OBSOLESCENCIA DESPROGRAMADA
En una sociedad que manejara el “dinero libre” del que hablaba Silvio Gesell, el que se pudre como una manzana, se desgasta como el caucho o se oxida como el metal, se tendería a consumir, y por tanto a producir, bienes duraderos, cuya depauperación fuera más lenta que la del dinero empleado en su adquisición.
Sin embargo hay quienes prefieren que sigamos empleando el “dinero
prisionero”, aquél que se mantiene incólume en un mundo donde todo corre hacia
su decadencia, una verdadera anomalía que, claro, invita, a los que pueden, a
su acumulación, los mismos que argumentan siempre que lo principal es “agrandar
el pastel”, lo que permite ocultar problemas sociales derivados de la injusta
distribución de la riqueza, por el simple expediente de predicar y supongo que
llegar a creer activamente en el crecimiento perpetuo, imposible en un planeta finito, pues de esta manera se tapa la boca a los
insinúan que el verdadero problema es de reparto de la dichosa tarta.

REQUISITOS DEL EJERCICIO>
1) Repite sin cambios el pasaje del bloque de texto que comienza con "Sin embargo hay" y sigue hasta "la dichosa tarta.".
2) Según el bloque de texto, ¿por qué una sociedad que usara el “dinero libre” de Silvio Gesell tendería a consumir y producir bienes duraderos? Responde en una a tres oraciones.

INFORMACIÓN PROPORCIONADA>
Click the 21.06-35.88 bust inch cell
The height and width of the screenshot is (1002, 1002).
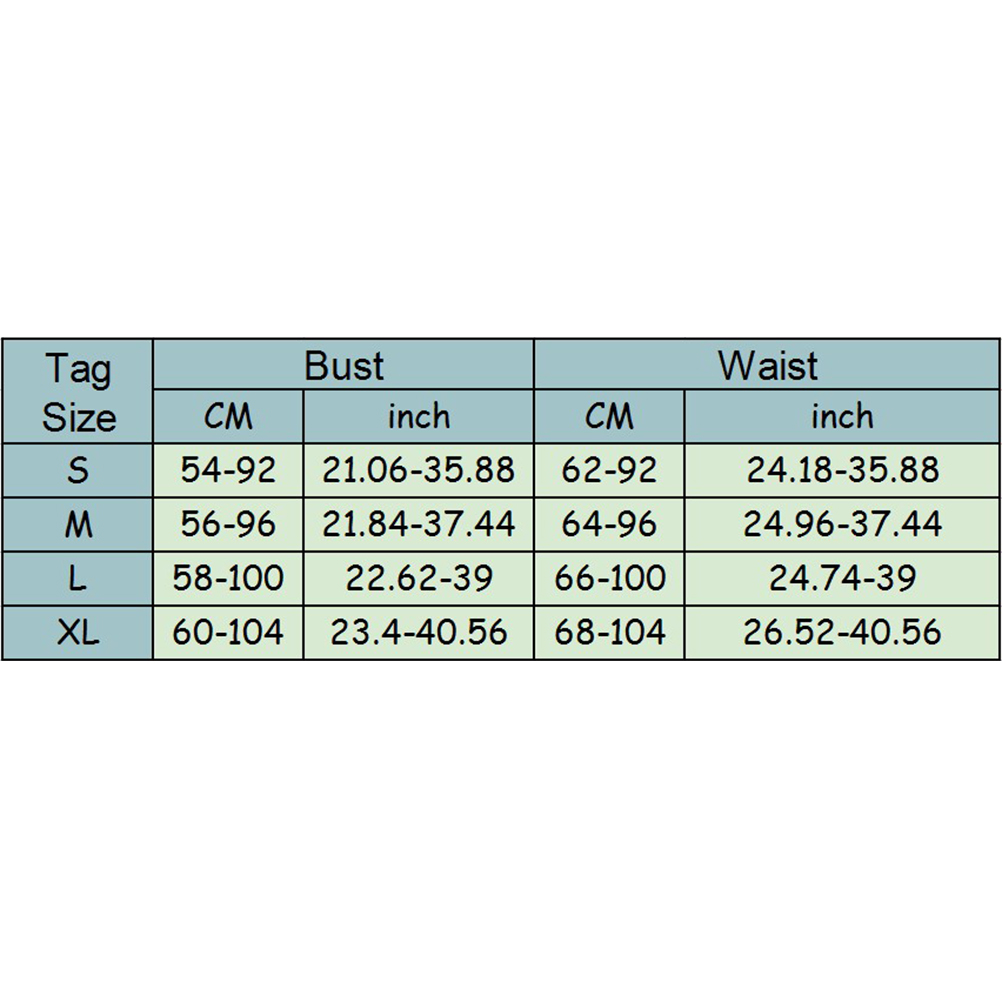click(x=418, y=470)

SOLUCIONES PROPUESTAS>
1)
Sin embargo hay quienes prefieren que sigamos empleando el “dinero
prisionero”, aquél que se mantiene incólume en un mundo donde todo corre hacia
su decadencia, una verdadera anomalía que, claro, invita, a los que pueden, a
su acumulación, los mismos que argumentan siempre que lo principal es “agrandar
el pastel”, lo que permite ocultar problemas sociales derivados de la injusta
distribución de la riqueza, por el simple expediente de predicar y supongo que
llegar a creer activamente en el crecimiento perpetuo, imposible en un planeta finito, pues de esta manera se tapa la boca a los
insinúan que el verdadero problema es de reparto de la dichosa tarta.

2) Ese dinero pierde valor con el tiempo: se pudre como una manzana, se desgasta como el caucho o se oxida como el metal. Por eso convendría adquirir bienes cuyo deterioro fuera más lento que el del dinero usado para comprarlos.